Radio doesn’t suffer from a lack of ideas. Most organisations I work with are overflowing with them.
People have opinions about formats, platforms, workflows, tools, governance, and metrics. There are slides explaining where the industry is heading and why action is urgent. There is no shortage of diagnoses.
And yet, when you step back, progress often feels oddly cautious.
Not because radio doesn’t understand what is happening (the shift to digital, on-demand consumption is accelerating), but because many organisations hesitate at the moment where assumptions meet reality, where you stop debating and start measuring.
That hesitation has a name: FOFO, short for Fear Of Finding Out.
It has very little to do with technology, budgets, or even skills. FOFO is psychological. And in 2026, it may be one of the main reasons digital transformation keeps stalling.
What FOFO Actually Looks Like in Radio
FOFO is rarely explicit. Nobody says, “Let’s not look at the data.” Instead, it hides behind perfectly reasonable behaviour.
There is a preference for planning over testing. I have once been in a room where a team spent half an hour debating a podcast’s future roadmap, and – before I intervene – not a minute looking at the completion rate of existing content and retention to see if listeners actually like the first episodes.
Planning is comfortable, while looking at hard data could feel uncomfortable.
It also shows up in the metrics organisations choose to put forward. Reach of linear radio is comfortable. Downloads numbers are reassuring.
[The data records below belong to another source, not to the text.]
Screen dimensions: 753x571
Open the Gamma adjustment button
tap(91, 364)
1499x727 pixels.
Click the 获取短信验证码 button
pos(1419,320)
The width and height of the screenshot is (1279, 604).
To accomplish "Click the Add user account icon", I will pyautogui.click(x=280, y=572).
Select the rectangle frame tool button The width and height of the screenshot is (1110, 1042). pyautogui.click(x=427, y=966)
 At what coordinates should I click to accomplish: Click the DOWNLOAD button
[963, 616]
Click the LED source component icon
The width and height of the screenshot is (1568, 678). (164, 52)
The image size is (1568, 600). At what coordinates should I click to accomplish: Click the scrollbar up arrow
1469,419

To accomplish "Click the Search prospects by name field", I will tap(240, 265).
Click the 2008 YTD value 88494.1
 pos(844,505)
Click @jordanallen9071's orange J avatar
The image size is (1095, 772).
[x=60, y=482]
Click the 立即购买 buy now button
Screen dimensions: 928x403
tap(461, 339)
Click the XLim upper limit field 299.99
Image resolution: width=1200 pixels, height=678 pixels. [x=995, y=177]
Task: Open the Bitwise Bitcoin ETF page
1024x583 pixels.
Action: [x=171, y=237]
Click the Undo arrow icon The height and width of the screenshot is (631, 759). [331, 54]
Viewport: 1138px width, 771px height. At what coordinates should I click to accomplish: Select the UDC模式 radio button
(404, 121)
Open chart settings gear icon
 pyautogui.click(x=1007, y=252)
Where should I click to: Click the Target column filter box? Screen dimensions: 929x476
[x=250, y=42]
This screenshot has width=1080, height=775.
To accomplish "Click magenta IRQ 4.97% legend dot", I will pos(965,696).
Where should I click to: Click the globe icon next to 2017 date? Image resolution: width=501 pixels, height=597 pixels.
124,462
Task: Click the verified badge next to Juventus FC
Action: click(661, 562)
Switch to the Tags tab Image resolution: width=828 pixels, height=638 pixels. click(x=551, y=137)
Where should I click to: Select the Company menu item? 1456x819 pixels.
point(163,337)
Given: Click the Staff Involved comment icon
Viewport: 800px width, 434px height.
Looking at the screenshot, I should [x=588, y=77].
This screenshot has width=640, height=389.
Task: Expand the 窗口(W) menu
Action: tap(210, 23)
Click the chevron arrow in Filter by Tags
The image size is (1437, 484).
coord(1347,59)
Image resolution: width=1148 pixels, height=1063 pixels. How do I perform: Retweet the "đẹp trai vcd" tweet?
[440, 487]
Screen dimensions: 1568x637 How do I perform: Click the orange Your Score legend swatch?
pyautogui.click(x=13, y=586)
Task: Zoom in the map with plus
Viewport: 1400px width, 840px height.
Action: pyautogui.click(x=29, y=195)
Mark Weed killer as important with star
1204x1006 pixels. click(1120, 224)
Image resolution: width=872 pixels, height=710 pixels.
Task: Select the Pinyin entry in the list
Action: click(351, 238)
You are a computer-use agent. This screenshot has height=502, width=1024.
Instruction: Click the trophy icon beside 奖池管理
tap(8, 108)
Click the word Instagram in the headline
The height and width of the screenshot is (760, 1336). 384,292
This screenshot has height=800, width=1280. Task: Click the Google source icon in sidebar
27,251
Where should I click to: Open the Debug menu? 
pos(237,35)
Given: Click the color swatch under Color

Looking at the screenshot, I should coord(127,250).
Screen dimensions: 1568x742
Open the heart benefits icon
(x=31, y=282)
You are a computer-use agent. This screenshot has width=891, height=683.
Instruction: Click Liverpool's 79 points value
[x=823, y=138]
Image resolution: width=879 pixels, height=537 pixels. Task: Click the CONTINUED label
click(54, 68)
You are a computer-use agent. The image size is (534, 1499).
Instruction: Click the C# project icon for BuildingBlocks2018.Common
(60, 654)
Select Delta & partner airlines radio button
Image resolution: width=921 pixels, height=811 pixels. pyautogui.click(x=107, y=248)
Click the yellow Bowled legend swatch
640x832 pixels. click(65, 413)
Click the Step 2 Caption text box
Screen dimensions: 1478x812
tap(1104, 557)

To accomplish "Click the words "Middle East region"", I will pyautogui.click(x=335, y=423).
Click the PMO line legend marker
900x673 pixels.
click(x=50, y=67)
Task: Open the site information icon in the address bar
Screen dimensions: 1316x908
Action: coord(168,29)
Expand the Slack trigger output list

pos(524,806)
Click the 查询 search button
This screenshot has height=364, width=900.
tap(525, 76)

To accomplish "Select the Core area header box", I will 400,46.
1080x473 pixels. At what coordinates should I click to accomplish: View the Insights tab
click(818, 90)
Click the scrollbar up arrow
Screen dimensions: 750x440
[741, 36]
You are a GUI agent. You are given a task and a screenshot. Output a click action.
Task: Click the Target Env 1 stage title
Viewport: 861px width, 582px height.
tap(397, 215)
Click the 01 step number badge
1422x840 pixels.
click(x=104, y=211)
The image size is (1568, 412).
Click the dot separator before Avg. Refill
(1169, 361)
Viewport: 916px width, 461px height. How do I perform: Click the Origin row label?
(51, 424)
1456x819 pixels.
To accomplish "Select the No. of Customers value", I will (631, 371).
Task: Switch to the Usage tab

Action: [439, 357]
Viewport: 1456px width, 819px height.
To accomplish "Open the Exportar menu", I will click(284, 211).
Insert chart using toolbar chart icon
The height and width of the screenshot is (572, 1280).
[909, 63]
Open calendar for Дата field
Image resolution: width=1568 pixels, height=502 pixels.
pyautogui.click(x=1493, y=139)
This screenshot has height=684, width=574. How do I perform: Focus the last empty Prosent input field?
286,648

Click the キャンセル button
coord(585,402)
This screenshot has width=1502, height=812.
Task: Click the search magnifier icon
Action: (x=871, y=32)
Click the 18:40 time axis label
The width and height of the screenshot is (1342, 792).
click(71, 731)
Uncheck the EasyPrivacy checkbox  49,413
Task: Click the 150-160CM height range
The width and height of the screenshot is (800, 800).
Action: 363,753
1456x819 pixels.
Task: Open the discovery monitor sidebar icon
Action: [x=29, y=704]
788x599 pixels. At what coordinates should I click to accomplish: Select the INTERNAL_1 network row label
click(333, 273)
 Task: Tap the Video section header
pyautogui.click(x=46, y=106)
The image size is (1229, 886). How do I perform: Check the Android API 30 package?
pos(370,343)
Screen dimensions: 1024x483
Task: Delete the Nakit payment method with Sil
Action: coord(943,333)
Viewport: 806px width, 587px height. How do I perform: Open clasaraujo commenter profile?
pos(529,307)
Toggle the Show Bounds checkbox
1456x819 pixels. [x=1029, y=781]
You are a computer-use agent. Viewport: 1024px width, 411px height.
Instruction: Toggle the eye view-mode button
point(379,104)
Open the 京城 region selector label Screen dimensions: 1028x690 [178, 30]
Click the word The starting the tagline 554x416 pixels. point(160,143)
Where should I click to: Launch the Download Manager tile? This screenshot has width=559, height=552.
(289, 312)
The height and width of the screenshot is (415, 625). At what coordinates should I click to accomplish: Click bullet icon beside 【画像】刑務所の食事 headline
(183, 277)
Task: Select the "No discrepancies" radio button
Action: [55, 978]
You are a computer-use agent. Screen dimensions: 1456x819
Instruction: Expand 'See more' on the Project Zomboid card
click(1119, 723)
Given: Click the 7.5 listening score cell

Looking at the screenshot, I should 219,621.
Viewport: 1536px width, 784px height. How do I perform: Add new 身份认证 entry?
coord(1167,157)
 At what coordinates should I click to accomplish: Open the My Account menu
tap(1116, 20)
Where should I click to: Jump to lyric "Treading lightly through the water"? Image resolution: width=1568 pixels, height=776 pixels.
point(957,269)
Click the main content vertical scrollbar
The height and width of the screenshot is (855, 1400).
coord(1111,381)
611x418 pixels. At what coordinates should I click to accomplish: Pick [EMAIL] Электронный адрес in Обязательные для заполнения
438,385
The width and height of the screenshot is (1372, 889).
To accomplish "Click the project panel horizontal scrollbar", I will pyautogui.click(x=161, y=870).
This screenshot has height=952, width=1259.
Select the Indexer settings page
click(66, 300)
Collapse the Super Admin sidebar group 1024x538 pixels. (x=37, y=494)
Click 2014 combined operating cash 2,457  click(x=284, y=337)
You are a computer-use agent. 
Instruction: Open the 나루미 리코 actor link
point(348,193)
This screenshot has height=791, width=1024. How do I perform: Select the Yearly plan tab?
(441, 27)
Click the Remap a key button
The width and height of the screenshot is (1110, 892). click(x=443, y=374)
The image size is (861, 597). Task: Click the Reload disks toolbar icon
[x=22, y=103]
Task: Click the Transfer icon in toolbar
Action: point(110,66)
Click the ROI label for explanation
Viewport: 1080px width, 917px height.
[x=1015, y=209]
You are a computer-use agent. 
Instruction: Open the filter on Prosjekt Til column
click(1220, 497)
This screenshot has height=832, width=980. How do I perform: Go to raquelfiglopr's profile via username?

They create the impression of scale and momentum.
But what about time spent listening going down, what about actual listens and completion rather than just downloads (a download doesn’t mean it has been heard).
Metrics tied to behaviour – completion, retention, frequency – while essential are clearly less popular. They raise questions. And in many markets, the measurement systems themselves still make those questions easy to avoid.
FOFO is not an internal problem. It’s industry-wide, reinforced by how radio is measured.
Take measurement. EGTA’s research shows a consistent pattern across markets that move from declarative surveys to passive or hybrid measurement. Reach tends to stay more or less stable, but time spent listening, however, drops sharply, often in the 20–30% range.
Not because audiences suddenly behave differently, but because passive measurement removes memory bias and captures what people actually do, not what they believe they do.
That drop is uncomfortable. It affects inventory, pricing, and assumptions about radio’s performance.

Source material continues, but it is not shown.